His Notation Series translates human agency and sensory perception into a system of visual structures. Grids, transparent washes, overpainted passages, and fragmented forms act independently on canvas while harmonizing into a larger, compositional whole. In a pair of solo exhibitions in 2024, certain pieces coaxed audiences inward with intense psychological depth, while others compelled viewers to transcend the picture plane altogether. Designed as conceptual twins moving in opposite directions, both addressed the burning question of how painterly space is formed when the boundaries of the canvas are broken.

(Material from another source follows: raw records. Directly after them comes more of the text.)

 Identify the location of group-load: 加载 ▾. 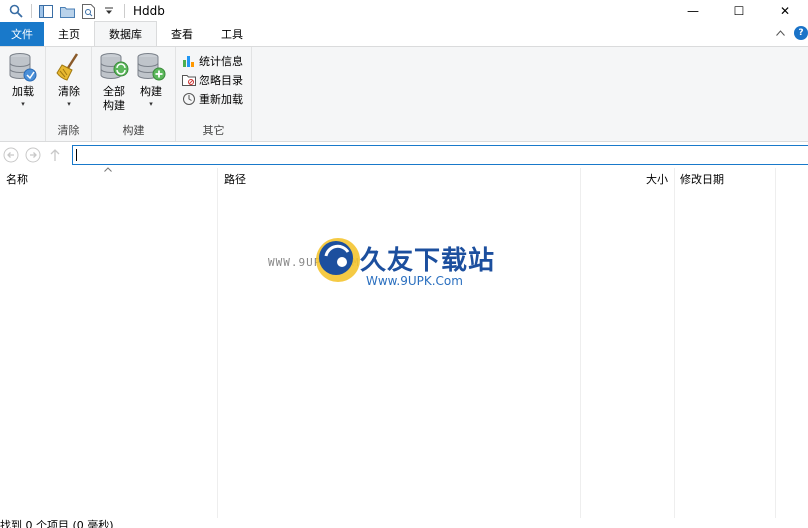
(23, 94).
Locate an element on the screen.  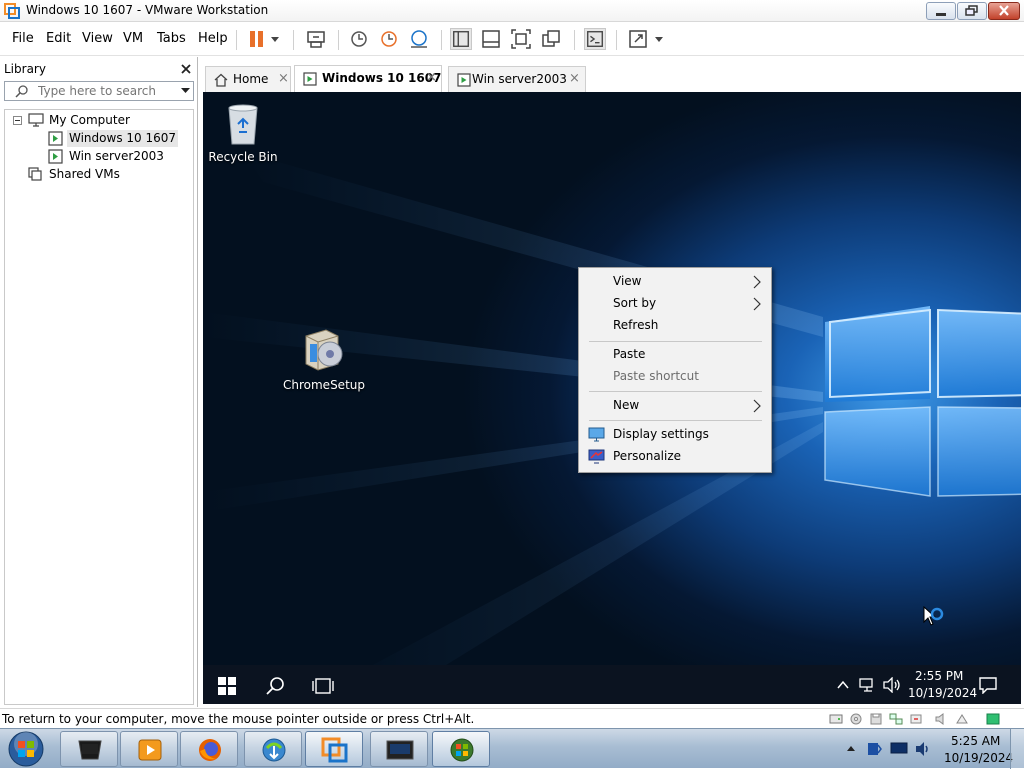
ctx-item-display-settings: Display settings is located at coordinates (675, 435).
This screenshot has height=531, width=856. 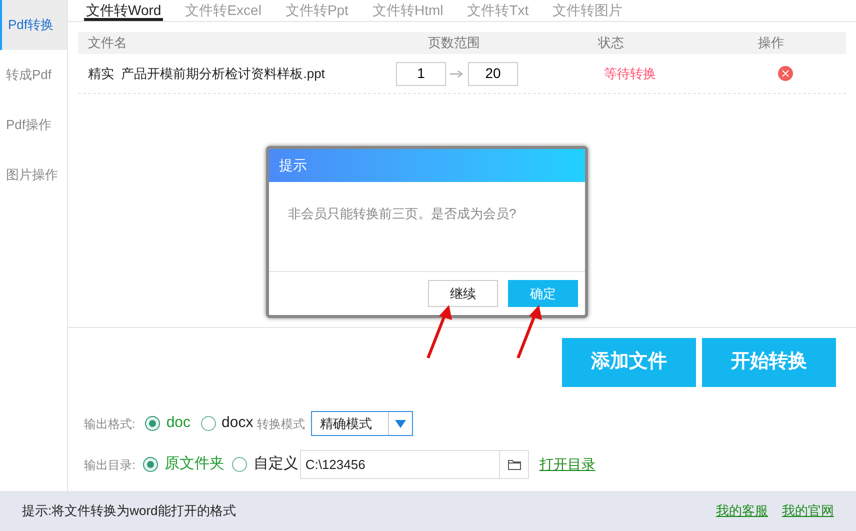 What do you see at coordinates (408, 10) in the screenshot?
I see `tab: 文件转Html` at bounding box center [408, 10].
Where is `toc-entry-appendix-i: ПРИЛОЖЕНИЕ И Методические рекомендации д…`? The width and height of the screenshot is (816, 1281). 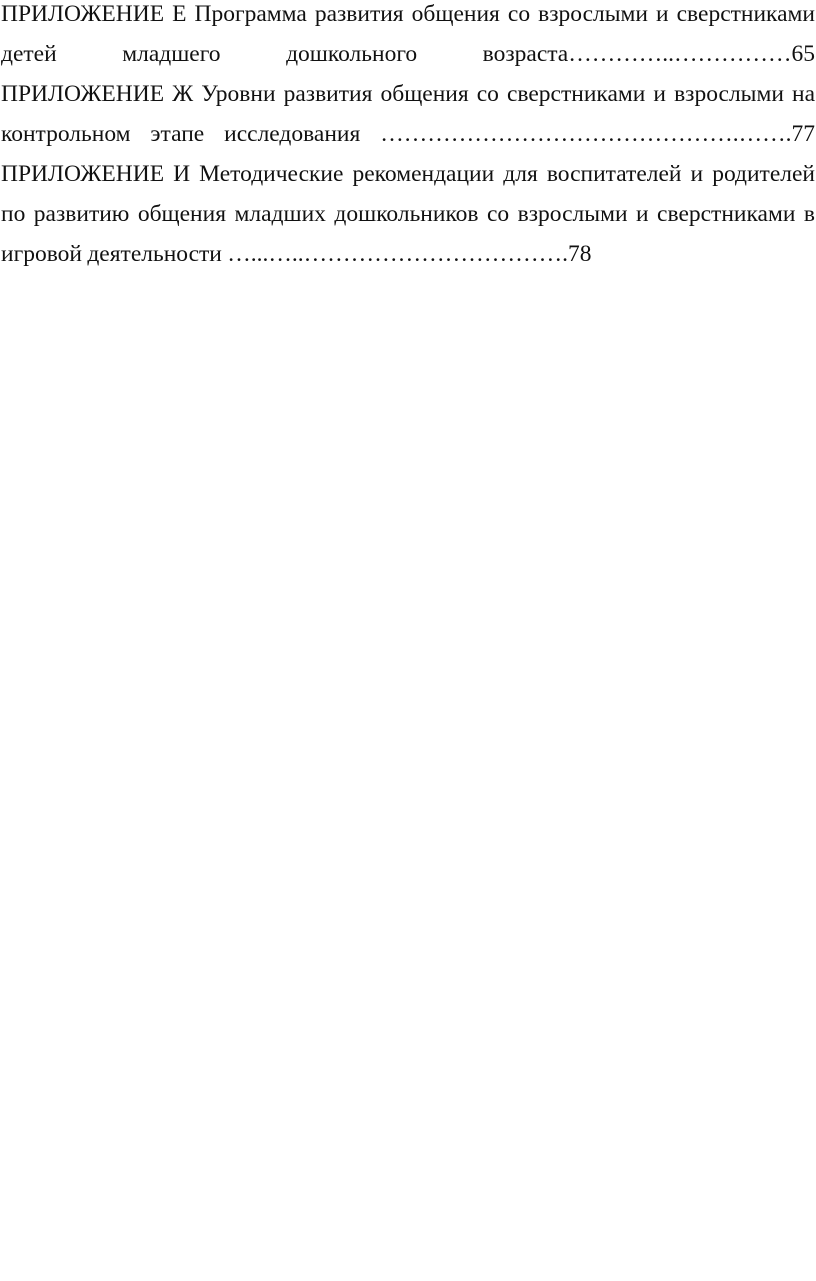 toc-entry-appendix-i: ПРИЛОЖЕНИЕ И Методические рекомендации д… is located at coordinates (408, 214).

In his Seoul-based show, Ingoing Escape, Youngjun inverted the typical definition of flight by drawing perception into the receding, vertical reaches of the image. In September of that same year, he mounted the counterpart exhibition, Outgoing Invasion, at Munich’s Super+Centercourt. Here, rather than allowing enemy forces to enter the frame, he forced the painting to expand outward. He also accentuated the importance of space, taking into account the distance between individual works, the physical movement of spectators, and the natural rhythms of the gallery walls.

Developing upon this, his Notation / Fugue Series borrows from the classical musical form in which a solo voice is layered by other voices to create an intricate texture known as polyphony. These works remind us that we are, each of us, a fugue; a collection of overlapping stories, recurring memories, and sudden variations, forever becoming, and constantly acted upon by the hands of time.